I am looking for the correct syntax to help me load data into Neo4j, in particular using the periodic commit ability when loading from a python/pandas dataframe. My general workflow is as follows:
- Within a Jupyter notebook, I load the 1M+ line tab-delimited text file into a dataframe.
- Clean the data
- Create a smaller dataframe to be used as input parameter for a function
- Run function
In general my functions look like this:
def add_data(df1):
query = """
UNWIND $rows as row
MERGE
SET
RETURN COUNT(*) as total
"""
return conn.query(query, parameters = {'rows':df1.to_dict('records')})
columns =
df1 = pd.DataFrame(df[columns])
df1 = df1.explode(columns).drop_duplicates()
add_data(df1)
This works great for creating nodes and relationships when the total count is under 1000, but when there are 1M+ nodes/relationships, it tends to not finish.

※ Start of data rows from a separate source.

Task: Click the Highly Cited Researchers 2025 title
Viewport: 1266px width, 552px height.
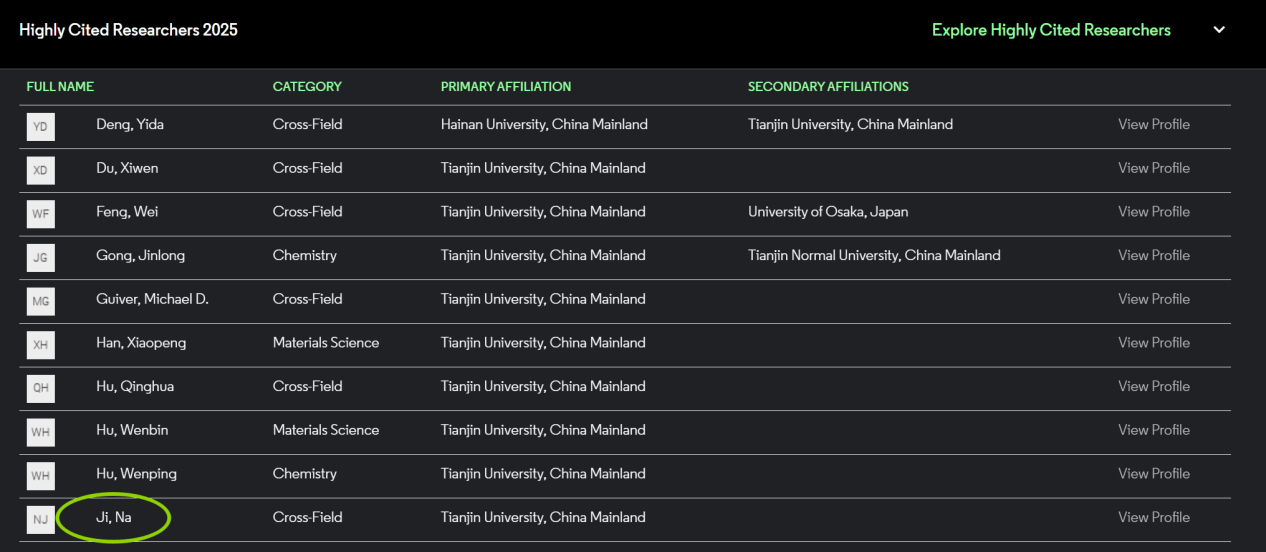Action: (128, 30)
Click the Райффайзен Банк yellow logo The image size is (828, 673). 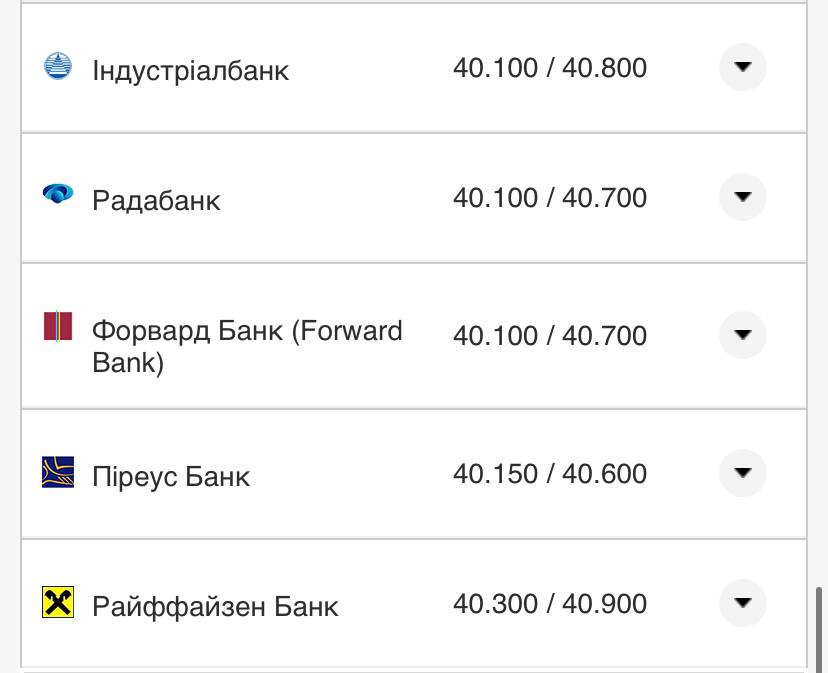click(59, 604)
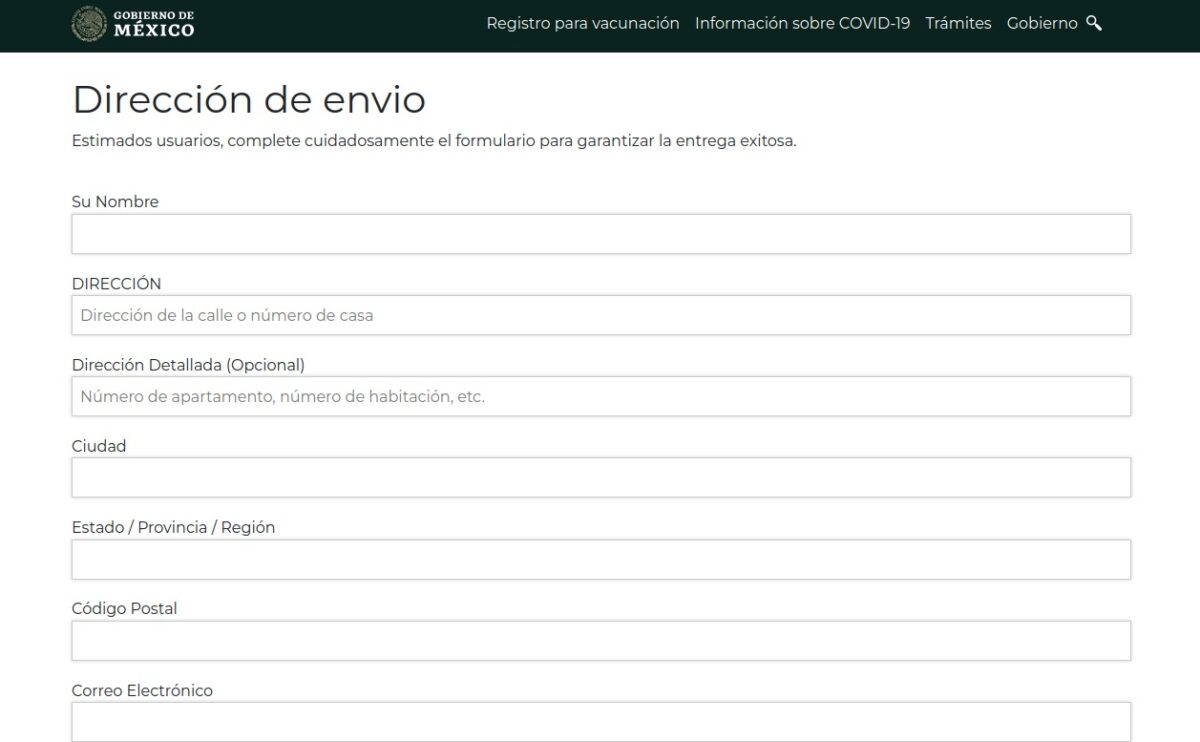Open the Trámites navigation link

[x=959, y=23]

I know there are server parameters in neo4j.conf that can be adjusted which may help with the load. I know I can save the dataframe to csv and load from harddisk USING PERIODIC COMMIT. I know I can split my dataframe and create a for loop and process the loop from within python. But I don't want to go those routes. I want to get apoc.periodic.commit to work within the add_data function.
I have tried several iterations in attempt to get it to work, but to no avail. I am hoping the community can help.
Thanks in advance.